*** Block opens ***

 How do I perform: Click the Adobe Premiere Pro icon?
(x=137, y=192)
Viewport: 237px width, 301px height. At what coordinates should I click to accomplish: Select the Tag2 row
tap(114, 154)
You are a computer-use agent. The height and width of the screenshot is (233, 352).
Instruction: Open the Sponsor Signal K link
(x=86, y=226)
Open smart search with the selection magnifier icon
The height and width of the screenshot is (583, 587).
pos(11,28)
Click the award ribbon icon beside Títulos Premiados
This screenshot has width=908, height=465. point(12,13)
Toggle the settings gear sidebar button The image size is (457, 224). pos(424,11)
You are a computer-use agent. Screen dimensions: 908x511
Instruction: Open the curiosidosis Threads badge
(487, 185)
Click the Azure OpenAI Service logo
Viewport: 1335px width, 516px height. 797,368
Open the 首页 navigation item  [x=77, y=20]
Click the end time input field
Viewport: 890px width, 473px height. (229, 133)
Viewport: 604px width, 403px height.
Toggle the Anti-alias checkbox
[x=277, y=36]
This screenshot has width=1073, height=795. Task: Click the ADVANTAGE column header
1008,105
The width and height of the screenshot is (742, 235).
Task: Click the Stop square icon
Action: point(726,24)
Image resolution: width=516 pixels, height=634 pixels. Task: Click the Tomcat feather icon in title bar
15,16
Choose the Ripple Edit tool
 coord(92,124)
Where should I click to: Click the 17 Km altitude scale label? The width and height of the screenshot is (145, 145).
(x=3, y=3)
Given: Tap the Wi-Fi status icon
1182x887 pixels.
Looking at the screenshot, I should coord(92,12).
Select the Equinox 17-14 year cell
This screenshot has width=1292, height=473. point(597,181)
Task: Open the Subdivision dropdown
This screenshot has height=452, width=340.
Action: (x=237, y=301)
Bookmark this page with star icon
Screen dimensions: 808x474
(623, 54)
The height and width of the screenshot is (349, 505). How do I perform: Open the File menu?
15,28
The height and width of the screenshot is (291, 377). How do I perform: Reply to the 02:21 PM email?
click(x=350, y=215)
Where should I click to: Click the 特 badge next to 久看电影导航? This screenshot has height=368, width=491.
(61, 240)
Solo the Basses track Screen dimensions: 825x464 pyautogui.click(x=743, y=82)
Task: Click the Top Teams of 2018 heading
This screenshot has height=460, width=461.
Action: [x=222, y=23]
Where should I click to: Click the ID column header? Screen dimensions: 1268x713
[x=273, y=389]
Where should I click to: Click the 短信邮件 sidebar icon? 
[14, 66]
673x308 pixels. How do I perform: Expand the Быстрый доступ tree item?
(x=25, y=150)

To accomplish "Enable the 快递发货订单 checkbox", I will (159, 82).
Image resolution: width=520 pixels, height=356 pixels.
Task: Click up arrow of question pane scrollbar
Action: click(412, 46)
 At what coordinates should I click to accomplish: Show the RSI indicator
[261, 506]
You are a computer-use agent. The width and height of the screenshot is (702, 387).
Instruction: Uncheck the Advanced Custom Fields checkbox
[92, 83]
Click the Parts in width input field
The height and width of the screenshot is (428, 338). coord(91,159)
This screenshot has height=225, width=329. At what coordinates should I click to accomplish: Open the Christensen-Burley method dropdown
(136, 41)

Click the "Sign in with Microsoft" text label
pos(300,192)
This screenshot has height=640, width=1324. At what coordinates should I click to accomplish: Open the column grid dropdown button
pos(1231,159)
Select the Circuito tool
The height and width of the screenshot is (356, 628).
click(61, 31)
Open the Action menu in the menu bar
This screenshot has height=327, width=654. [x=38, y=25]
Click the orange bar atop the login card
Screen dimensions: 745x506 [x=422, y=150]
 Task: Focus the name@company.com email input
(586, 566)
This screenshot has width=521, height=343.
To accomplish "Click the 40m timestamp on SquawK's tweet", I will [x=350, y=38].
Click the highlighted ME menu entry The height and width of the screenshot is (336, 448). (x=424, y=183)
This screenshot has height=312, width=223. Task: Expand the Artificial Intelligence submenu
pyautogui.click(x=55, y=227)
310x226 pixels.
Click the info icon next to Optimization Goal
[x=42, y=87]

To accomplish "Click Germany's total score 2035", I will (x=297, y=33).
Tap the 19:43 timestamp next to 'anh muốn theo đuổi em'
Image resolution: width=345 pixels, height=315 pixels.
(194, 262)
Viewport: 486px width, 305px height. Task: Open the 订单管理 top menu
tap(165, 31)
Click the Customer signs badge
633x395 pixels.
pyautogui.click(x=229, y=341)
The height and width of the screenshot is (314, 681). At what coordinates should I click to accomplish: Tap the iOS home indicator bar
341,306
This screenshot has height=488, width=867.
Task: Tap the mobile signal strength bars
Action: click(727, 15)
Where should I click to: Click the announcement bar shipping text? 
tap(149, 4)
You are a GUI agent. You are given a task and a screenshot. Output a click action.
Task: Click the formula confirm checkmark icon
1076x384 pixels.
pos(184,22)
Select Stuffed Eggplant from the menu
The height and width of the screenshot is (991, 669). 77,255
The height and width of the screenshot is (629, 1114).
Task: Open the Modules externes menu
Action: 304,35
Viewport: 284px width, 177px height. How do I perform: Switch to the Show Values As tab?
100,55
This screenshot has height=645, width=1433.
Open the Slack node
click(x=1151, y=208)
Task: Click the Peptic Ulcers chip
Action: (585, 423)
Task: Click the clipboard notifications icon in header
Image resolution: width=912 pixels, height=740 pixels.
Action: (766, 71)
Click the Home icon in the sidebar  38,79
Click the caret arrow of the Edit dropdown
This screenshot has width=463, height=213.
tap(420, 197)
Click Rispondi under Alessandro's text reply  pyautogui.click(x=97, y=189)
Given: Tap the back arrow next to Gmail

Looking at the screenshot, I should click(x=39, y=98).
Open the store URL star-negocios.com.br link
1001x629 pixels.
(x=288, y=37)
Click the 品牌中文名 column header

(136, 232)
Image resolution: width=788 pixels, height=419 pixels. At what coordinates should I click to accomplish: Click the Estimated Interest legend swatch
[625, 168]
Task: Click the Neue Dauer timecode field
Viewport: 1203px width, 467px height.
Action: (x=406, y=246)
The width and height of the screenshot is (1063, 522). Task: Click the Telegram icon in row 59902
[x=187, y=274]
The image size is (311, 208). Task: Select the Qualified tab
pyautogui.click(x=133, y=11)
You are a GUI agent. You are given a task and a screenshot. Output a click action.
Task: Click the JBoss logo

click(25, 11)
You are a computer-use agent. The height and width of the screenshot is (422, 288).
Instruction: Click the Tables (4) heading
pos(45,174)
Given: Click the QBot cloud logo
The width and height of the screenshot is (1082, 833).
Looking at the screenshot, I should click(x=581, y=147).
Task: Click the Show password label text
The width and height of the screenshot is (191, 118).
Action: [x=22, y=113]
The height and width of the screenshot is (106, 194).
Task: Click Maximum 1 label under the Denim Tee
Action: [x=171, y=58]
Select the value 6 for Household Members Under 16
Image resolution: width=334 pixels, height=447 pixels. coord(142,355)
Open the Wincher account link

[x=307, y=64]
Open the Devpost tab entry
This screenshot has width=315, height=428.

*** Block closes ***

Assignment> Using the data above, reproduce every line exactly.

Answer for this exercise>
 How do I perform: Click the Adobe Premiere Pro icon?
(x=137, y=192)
Viewport: 237px width, 301px height. At what coordinates should I click to accomplish: Select the Tag2 row
tap(114, 154)
You are a computer-use agent. The height and width of the screenshot is (233, 352).
Instruction: Open the Sponsor Signal K link
(x=86, y=226)
Open smart search with the selection magnifier icon
The height and width of the screenshot is (583, 587).
pos(11,28)
Click the award ribbon icon beside Títulos Premiados
This screenshot has width=908, height=465. point(12,13)
Toggle the settings gear sidebar button The image size is (457, 224). pos(424,11)
You are a computer-use agent. Screen dimensions: 908x511
Instruction: Open the curiosidosis Threads badge
(487, 185)
Click the Azure OpenAI Service logo
Viewport: 1335px width, 516px height. 797,368
Open the 首页 navigation item  [x=77, y=20]
Click the end time input field
Viewport: 890px width, 473px height. (229, 133)
Viewport: 604px width, 403px height.
Toggle the Anti-alias checkbox
[x=277, y=36]
This screenshot has width=1073, height=795. Task: Click the ADVANTAGE column header
1008,105
The width and height of the screenshot is (742, 235).
Task: Click the Stop square icon
Action: point(726,24)
Image resolution: width=516 pixels, height=634 pixels. Task: Click the Tomcat feather icon in title bar
15,16
Choose the Ripple Edit tool
 coord(92,124)
Where should I click to: Click the 17 Km altitude scale label? The width and height of the screenshot is (145, 145).
(x=3, y=3)
Given: Tap the Wi-Fi status icon
1182x887 pixels.
Looking at the screenshot, I should coord(92,12).
Select the Equinox 17-14 year cell
This screenshot has width=1292, height=473. point(597,181)
Task: Open the Subdivision dropdown
This screenshot has height=452, width=340.
Action: (x=237, y=301)
Bookmark this page with star icon
Screen dimensions: 808x474
(623, 54)
The height and width of the screenshot is (349, 505). How do I perform: Open the File menu?
15,28
The height and width of the screenshot is (291, 377). How do I perform: Reply to the 02:21 PM email?
click(x=350, y=215)
Where should I click to: Click the 特 badge next to 久看电影导航? This screenshot has height=368, width=491.
(61, 240)
Solo the Basses track Screen dimensions: 825x464 pyautogui.click(x=743, y=82)
Task: Click the Top Teams of 2018 heading
This screenshot has height=460, width=461.
Action: [x=222, y=23]
Where should I click to: Click the ID column header? Screen dimensions: 1268x713
[x=273, y=389]
Where should I click to: Click the 短信邮件 sidebar icon? 
[14, 66]
673x308 pixels. How do I perform: Expand the Быстрый доступ tree item?
(x=25, y=150)

To accomplish "Enable the 快递发货订单 checkbox", I will (159, 82).
Image resolution: width=520 pixels, height=356 pixels.
Task: Click up arrow of question pane scrollbar
Action: click(412, 46)
 At what coordinates should I click to accomplish: Show the RSI indicator
[261, 506]
You are a computer-use agent. The width and height of the screenshot is (702, 387).
Instruction: Uncheck the Advanced Custom Fields checkbox
[92, 83]
Click the Parts in width input field
The height and width of the screenshot is (428, 338). coord(91,159)
This screenshot has height=225, width=329. At what coordinates should I click to accomplish: Open the Christensen-Burley method dropdown
(136, 41)

Click the "Sign in with Microsoft" text label
pos(300,192)
This screenshot has height=640, width=1324. At what coordinates should I click to accomplish: Open the column grid dropdown button
pos(1231,159)
Select the Circuito tool
The height and width of the screenshot is (356, 628).
click(61, 31)
Open the Action menu in the menu bar
This screenshot has height=327, width=654. [x=38, y=25]
Click the orange bar atop the login card
Screen dimensions: 745x506 [x=422, y=150]
 Task: Focus the name@company.com email input
(586, 566)
This screenshot has width=521, height=343.
To accomplish "Click the 40m timestamp on SquawK's tweet", I will [x=350, y=38].
Click the highlighted ME menu entry The height and width of the screenshot is (336, 448). (x=424, y=183)
This screenshot has height=312, width=223. Task: Expand the Artificial Intelligence submenu
pyautogui.click(x=55, y=227)
310x226 pixels.
Click the info icon next to Optimization Goal
[x=42, y=87]

To accomplish "Click Germany's total score 2035", I will (x=297, y=33).
Tap the 19:43 timestamp next to 'anh muốn theo đuổi em'
Image resolution: width=345 pixels, height=315 pixels.
(194, 262)
Viewport: 486px width, 305px height. Task: Open the 订单管理 top menu
tap(165, 31)
Click the Customer signs badge
633x395 pixels.
pyautogui.click(x=229, y=341)
The height and width of the screenshot is (314, 681). At what coordinates should I click to accomplish: Tap the iOS home indicator bar
341,306
This screenshot has height=488, width=867.
Task: Tap the mobile signal strength bars
Action: click(727, 15)
Where should I click to: Click the announcement bar shipping text? 
tap(149, 4)
You are a GUI agent. You are given a task and a screenshot. Output a click action.
Task: Click the formula confirm checkmark icon
1076x384 pixels.
pos(184,22)
Select Stuffed Eggplant from the menu
The height and width of the screenshot is (991, 669). 77,255
The height and width of the screenshot is (629, 1114).
Task: Open the Modules externes menu
Action: 304,35
Viewport: 284px width, 177px height. How do I perform: Switch to the Show Values As tab?
100,55
This screenshot has height=645, width=1433.
Open the Slack node
click(x=1151, y=208)
Task: Click the Peptic Ulcers chip
Action: (585, 423)
Task: Click the clipboard notifications icon in header
Image resolution: width=912 pixels, height=740 pixels.
Action: (766, 71)
Click the Home icon in the sidebar  38,79
Click the caret arrow of the Edit dropdown
This screenshot has width=463, height=213.
tap(420, 197)
Click Rispondi under Alessandro's text reply  pyautogui.click(x=97, y=189)
Given: Tap the back arrow next to Gmail

Looking at the screenshot, I should click(x=39, y=98).
Open the store URL star-negocios.com.br link
1001x629 pixels.
(x=288, y=37)
Click the 品牌中文名 column header

(136, 232)
Image resolution: width=788 pixels, height=419 pixels. At what coordinates should I click to accomplish: Click the Estimated Interest legend swatch
[625, 168]
Task: Click the Neue Dauer timecode field
Viewport: 1203px width, 467px height.
Action: (x=406, y=246)
The width and height of the screenshot is (1063, 522). Task: Click the Telegram icon in row 59902
[x=187, y=274]
The image size is (311, 208). Task: Select the Qualified tab
pyautogui.click(x=133, y=11)
You are a GUI agent. You are given a task and a screenshot. Output a click action.
Task: Click the JBoss logo

click(25, 11)
You are a computer-use agent. The height and width of the screenshot is (422, 288).
Instruction: Click the Tables (4) heading
pos(45,174)
Given: Click the QBot cloud logo
The width and height of the screenshot is (1082, 833).
Looking at the screenshot, I should click(x=581, y=147).
Task: Click the Show password label text
The width and height of the screenshot is (191, 118).
Action: [x=22, y=113]
The height and width of the screenshot is (106, 194).
Task: Click Maximum 1 label under the Denim Tee
Action: [x=171, y=58]
Select the value 6 for Household Members Under 16
Image resolution: width=334 pixels, height=447 pixels. coord(142,355)
Open the Wincher account link

[x=307, y=64]
Open the Devpost tab entry
This screenshot has width=315, height=428.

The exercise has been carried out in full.